* _Task objective_
Copy, from the data below, every line that has "avatar" in it.

* _Saved data entries_
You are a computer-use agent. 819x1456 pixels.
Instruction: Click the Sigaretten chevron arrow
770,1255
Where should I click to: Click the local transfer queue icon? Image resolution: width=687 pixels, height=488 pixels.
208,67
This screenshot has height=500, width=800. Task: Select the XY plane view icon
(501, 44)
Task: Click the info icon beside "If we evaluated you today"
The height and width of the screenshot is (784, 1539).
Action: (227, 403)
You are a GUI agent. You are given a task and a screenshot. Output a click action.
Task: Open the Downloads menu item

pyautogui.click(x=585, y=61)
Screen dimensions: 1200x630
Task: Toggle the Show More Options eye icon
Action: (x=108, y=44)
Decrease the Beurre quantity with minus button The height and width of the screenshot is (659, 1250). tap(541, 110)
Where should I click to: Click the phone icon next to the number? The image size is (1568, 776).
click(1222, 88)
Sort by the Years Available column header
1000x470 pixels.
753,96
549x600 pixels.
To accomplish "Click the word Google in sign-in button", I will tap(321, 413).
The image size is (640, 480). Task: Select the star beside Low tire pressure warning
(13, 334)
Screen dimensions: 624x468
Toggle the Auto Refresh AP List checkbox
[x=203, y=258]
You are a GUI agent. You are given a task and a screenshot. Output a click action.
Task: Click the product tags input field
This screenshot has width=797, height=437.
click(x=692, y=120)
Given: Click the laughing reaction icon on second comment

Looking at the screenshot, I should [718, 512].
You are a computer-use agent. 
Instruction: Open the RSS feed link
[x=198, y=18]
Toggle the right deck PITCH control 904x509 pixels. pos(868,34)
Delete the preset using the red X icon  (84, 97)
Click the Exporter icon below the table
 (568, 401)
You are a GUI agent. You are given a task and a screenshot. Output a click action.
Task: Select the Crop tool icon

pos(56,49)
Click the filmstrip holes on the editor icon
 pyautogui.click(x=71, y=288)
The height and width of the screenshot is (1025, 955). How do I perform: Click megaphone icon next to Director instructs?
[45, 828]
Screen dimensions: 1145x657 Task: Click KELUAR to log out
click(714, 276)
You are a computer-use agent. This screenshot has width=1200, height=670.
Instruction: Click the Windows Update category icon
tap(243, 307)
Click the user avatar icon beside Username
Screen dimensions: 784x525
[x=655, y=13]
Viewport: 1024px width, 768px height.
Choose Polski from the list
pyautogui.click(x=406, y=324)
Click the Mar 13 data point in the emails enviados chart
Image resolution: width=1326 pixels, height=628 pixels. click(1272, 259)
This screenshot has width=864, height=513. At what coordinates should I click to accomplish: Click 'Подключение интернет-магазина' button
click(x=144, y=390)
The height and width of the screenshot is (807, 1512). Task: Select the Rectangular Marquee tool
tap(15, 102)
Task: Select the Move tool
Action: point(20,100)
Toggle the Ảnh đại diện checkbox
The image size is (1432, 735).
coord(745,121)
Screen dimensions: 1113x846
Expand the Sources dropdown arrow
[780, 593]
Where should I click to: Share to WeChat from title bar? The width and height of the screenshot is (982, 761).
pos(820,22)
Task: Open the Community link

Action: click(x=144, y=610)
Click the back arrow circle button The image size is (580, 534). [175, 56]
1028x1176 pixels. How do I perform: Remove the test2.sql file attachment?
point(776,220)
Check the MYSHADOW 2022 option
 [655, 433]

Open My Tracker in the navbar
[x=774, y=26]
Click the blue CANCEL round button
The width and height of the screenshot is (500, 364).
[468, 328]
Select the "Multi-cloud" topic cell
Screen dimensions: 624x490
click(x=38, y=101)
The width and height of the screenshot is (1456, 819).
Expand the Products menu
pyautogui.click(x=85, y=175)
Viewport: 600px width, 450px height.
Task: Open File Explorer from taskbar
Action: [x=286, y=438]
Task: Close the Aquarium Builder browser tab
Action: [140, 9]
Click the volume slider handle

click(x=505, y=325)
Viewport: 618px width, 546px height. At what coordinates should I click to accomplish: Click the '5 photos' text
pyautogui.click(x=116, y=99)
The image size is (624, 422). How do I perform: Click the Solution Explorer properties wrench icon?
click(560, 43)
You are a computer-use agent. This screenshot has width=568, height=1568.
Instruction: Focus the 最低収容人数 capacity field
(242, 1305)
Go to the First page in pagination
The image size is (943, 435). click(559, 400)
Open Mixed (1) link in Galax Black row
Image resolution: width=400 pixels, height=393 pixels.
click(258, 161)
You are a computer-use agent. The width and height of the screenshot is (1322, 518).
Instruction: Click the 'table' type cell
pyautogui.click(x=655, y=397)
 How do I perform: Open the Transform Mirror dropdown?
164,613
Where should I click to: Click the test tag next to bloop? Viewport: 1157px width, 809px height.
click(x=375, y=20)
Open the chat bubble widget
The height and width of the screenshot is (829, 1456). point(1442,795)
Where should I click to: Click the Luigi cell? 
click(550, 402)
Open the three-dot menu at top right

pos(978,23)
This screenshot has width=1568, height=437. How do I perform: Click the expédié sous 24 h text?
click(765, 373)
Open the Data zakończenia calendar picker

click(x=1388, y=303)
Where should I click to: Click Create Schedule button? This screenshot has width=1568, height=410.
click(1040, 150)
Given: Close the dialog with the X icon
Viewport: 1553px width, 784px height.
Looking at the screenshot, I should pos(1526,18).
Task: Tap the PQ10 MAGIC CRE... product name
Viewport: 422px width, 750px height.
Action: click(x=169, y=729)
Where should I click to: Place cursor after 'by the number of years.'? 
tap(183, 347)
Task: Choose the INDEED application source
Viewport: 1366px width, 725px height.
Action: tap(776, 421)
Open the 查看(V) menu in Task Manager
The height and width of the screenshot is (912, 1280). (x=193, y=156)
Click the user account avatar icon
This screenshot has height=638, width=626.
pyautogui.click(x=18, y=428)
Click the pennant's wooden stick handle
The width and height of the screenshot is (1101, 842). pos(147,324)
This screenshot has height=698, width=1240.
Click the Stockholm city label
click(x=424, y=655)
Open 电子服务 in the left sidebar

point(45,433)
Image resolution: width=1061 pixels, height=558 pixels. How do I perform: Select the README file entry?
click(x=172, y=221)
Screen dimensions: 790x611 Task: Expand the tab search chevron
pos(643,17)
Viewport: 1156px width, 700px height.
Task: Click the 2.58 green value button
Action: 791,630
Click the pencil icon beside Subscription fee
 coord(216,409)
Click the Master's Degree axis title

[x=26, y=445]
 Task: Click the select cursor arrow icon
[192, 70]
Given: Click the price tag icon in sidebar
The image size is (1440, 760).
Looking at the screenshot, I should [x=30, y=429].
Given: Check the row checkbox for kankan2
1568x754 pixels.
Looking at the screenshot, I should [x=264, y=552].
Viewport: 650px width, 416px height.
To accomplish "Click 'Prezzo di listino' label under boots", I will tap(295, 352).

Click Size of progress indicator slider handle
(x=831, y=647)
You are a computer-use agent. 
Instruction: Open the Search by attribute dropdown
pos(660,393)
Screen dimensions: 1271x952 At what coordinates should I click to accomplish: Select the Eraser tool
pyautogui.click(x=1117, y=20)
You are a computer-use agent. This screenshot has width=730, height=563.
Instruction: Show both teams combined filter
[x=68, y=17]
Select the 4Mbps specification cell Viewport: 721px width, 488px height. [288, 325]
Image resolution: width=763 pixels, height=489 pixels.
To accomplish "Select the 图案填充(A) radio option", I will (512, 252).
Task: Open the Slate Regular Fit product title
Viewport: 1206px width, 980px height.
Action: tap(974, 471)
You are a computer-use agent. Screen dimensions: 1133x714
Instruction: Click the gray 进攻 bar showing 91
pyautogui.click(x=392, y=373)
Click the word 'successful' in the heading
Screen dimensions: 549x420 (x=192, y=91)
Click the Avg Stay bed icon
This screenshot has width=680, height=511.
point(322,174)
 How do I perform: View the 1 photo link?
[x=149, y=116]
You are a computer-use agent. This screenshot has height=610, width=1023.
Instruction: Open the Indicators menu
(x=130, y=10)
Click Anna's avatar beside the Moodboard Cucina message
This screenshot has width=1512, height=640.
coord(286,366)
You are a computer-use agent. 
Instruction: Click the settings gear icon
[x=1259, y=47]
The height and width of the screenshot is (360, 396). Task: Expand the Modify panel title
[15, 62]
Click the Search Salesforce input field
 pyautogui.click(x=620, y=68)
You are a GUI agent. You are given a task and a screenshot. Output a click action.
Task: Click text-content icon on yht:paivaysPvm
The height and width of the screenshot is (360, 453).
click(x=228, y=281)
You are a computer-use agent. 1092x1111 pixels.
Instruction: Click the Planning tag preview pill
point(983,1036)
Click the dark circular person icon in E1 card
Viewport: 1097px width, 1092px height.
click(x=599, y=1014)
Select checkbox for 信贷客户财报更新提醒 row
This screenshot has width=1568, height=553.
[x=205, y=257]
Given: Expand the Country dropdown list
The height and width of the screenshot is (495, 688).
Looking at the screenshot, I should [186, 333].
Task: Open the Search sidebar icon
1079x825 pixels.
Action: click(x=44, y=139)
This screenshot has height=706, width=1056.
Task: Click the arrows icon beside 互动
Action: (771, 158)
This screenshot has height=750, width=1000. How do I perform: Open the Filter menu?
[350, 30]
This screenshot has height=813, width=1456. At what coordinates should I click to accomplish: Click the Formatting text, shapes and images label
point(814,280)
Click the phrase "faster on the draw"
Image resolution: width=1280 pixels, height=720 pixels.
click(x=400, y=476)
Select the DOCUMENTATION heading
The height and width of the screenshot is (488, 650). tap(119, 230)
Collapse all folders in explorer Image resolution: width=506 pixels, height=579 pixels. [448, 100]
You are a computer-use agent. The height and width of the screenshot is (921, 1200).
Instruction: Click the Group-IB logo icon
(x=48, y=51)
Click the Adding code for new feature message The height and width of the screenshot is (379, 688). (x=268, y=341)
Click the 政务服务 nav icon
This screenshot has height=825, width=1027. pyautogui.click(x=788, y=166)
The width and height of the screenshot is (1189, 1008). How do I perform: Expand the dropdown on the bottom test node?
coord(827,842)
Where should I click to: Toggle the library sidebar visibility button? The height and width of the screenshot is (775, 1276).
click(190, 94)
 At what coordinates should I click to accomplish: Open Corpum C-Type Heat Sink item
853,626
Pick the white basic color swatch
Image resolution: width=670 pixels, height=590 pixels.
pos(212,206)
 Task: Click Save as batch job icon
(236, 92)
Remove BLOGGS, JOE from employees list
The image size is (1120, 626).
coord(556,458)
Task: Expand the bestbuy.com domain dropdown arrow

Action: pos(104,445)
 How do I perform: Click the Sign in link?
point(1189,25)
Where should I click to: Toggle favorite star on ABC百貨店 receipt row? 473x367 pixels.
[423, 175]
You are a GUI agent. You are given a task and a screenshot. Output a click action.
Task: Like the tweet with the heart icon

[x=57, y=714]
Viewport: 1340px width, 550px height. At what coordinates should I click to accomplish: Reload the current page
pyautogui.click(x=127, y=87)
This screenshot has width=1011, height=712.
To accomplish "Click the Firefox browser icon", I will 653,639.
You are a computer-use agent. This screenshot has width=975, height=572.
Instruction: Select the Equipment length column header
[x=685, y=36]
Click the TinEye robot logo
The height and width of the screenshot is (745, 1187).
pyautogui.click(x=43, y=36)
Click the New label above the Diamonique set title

* _Response for this exercise_
Click the user avatar icon beside Username
Click the user account avatar icon
Click Anna's avatar beside the Moodboard Cucina message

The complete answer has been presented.